[Task instructions]:
Filter task. Return each line of the material that holds the string "computer".

━━━━━ Listed records

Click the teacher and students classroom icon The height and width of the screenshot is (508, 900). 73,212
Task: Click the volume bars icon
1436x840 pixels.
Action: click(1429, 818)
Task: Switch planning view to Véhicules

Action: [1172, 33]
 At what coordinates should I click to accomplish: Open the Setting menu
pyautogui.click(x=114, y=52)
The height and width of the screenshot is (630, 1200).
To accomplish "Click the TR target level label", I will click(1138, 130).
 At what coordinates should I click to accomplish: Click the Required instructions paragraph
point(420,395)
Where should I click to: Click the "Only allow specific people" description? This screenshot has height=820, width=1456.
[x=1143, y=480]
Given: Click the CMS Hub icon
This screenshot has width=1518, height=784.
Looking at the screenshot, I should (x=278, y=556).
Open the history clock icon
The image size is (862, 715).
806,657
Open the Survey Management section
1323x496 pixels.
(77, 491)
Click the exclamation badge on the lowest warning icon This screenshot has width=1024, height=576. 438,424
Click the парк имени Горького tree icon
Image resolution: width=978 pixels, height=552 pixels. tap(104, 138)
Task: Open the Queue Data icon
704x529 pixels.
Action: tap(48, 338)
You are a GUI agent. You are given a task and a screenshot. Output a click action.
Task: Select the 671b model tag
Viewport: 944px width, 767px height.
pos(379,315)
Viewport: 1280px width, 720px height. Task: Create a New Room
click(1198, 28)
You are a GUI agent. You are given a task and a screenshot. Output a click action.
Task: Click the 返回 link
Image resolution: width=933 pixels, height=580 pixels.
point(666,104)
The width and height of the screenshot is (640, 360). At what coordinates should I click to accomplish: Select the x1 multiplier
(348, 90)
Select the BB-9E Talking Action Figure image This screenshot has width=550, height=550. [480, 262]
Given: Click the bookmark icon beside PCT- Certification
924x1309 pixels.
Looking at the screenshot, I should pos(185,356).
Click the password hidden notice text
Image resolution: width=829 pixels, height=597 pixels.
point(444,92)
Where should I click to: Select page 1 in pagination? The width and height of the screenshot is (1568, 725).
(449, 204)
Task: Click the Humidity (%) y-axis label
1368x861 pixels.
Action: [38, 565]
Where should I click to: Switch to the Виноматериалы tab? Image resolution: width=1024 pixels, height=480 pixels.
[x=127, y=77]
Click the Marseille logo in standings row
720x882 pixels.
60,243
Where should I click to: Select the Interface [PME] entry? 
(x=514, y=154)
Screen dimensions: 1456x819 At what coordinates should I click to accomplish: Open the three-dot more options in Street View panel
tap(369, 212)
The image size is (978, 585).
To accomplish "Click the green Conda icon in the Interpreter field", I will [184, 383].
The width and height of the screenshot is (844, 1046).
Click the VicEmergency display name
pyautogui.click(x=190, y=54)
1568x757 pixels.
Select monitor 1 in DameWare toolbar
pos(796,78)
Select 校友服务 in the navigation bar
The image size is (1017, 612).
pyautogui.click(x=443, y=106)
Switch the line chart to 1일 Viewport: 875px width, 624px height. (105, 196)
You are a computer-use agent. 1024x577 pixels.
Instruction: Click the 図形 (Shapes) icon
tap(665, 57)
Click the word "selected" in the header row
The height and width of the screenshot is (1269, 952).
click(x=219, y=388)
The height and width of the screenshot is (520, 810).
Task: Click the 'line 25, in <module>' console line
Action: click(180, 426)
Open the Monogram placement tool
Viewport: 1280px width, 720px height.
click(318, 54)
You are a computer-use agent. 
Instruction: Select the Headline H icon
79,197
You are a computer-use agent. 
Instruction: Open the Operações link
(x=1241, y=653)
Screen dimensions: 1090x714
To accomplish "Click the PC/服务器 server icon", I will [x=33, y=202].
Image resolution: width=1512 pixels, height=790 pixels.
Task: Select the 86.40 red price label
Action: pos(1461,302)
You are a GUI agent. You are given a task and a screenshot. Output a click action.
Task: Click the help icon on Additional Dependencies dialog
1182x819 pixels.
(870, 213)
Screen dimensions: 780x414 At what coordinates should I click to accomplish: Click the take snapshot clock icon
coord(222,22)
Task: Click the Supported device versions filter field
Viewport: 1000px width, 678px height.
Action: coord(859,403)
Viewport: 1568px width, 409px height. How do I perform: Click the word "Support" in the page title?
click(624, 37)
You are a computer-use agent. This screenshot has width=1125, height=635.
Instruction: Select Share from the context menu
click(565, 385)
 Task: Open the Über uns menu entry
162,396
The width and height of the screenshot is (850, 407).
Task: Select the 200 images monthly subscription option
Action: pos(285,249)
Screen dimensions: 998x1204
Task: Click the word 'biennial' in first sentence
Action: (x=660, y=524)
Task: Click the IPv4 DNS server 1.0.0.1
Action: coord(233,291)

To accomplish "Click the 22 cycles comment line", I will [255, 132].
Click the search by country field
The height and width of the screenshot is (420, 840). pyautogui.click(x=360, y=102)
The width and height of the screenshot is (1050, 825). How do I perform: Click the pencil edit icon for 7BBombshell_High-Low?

━━━━━━━━━━

[Written solution]:
You are a computer-use agent. 1024x577 pixels.
You are a computer-use agent. 
You are a computer-use agent. 
You are a computer-use agent. This screenshot has width=1125, height=635.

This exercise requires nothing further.